Chlorine: Dead Simple GPGPU
github.comI haven't used OpenCL before. This library seemed sort of reasonable but I had some questions about whether it was really that much better than the native OpenCL API. So I found an OpenCL "hello world" program here: http://developer.amd.com/tools-and-sdks/opencl-zone/opencl-r...
Holy crap. The "kernel" code is basically the same, but the native API setup code (which that tutorial even calls "boiler plate") is insane, starting with the fact that the source code for the CL on-device program has to be passed as a string. There is no API to pass a filename--only a string containing the entire program source!

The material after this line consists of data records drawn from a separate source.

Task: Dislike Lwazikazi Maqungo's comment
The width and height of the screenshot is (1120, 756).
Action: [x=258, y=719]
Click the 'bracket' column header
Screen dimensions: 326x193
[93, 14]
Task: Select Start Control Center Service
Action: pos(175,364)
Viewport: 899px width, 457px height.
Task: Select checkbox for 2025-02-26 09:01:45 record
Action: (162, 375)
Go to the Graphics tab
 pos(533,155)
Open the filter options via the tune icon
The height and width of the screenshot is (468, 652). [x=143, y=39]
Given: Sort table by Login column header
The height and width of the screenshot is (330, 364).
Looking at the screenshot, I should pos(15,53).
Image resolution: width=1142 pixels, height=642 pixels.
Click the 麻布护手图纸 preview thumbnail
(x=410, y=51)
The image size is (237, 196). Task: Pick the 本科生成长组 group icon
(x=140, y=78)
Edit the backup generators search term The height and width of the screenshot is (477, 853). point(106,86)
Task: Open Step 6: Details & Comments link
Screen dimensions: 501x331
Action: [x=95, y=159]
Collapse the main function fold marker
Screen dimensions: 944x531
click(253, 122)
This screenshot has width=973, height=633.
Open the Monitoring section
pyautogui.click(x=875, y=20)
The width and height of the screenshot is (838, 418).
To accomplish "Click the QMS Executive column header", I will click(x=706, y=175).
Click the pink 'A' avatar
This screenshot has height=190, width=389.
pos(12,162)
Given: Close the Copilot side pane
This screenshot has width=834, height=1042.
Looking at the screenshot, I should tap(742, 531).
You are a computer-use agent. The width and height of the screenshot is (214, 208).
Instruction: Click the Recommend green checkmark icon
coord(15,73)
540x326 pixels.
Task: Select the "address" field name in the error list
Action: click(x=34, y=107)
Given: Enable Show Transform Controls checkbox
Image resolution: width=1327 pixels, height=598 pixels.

On the other hand, if you don't mind using other languages for the host code, there are a number of libraries in Java, Python, etc. that make it much simpler and more feature-complete than this library.
Major problem with many of those libraries, including this one, is that, while they help you with hello world, they cripple the real-world functionality. All this low-level stuff that is there in the standard usually has its use. Of course it could and should be simpler, but most of those wrapper libraries guess too much and make many optimizations inaccessible or very hard to achieve.
The library that I wrote for Clojure (and Java), ClojureCL (http://clojurecl.uncomplicate.org) even supports OpenCL 2.0 (which is usually not supported in other libraries), while still allowing you all sorts of low-level performance optimizations accessible in the native C API, and is (in my opinion) rather simple to use compared to other libraries, and requires little boilerplate.
>On the other hand, if you don't mind using other languages for the host code, there are a number of libraries in Java, Python, etc. that make it much simpler and more feature-complete than this library.
What features would you consider to be missing?
>Major problem with many of those libraries, including this one, is that, while they help you with hello world, they cripple the real-world functionality. All this low-level stuff that is there in the standard usually has its use. Of course it could and should be simpler, but most of those wrapper libraries guess too much and make many optimizations inaccessible or very hard to achieve.
Of course, though I wouldn't say cripple. With abstraction comes an associated performance cost. Chlorine is intended to reduce the barrier to entry. It's one of those "do things that don't scale" ideas. It hides some of the boilerplate from you, and is meant to help you quickly validate your ideas. If you need more fine-grained control over memory allocation, execution order, etc., you can always turn to the C/C++ API for performance, and it shouldn't be too difficult to port.
>The library that I wrote for Clojure (and Java), ClojureCL (http://clojurecl.uncomplicate.org) even supports OpenCL 2.0 (which is usually not supported in other libraries), while still allowing you all sorts of low-level performance optimizations accessible in the native C API, and is (in my opinion) rather simple to use compared to other libraries, and requires little boilerplate.
My goal is to make GPU programming more accessible, so it's always good to see competition! Anyway, Chlorine is OpenCL 1.1/1.2 only, mainly because OSX is not OpenCL 2.0 compatible (knowing Apple, it may never be).
OpenCL always reminds me of "implementing the for keyword as a class in Java"... Yes, you can get pretty much the same semantics, but the code gets awfully unwieldy.
Compare to the CUDA alternative where a lot of this is implemented as extensions to C++ in nVidia's nvcc http://www.computer-graphics.se/hello-world-for-cuda.html
OpenCL bootstrap sure is complex, but there are many possible configurations. I think this library is too simple right now. As soon as you need to optimize host code, you need to rewrite it with default API. On the other hand, I'd love to use this, if there were more options available.
The idea is to be super simple and easy to pick up. I'd rather spend my day to day time working on interesting problems, rather than slapping together boilerplate. Hence, my goal is to make it very easy to get started. When you need the performance, you can always reach for the C++ or C API.
>I'd love to use this, if there were more options available.
Did you have anything specific in mind? I'd be happy to add features.
"There is no API to pass a filename"
Use:
convertToString(filename, sourceStr);
and pass sourceStr.
You are right about how much boilerplate there is - though you can hide it a bit with helper fns and a few macros.
This looks really interesting and extremely useful for a program of mine. Has anyone tried this in OS X?
My primary platform is OSX, and Chlorine was written to target OSX first. It is arguably the easiest to get started under OSX.
"Header only" but needs CMake?
You need CMake to run the in-tree examples and tests. That doesn't mean you need CMake to use the library, which is in fact header-only.
From a quick look at CMakeLists.txt: actual library is header only, CMake used for building examples, tests, docs and some CLI.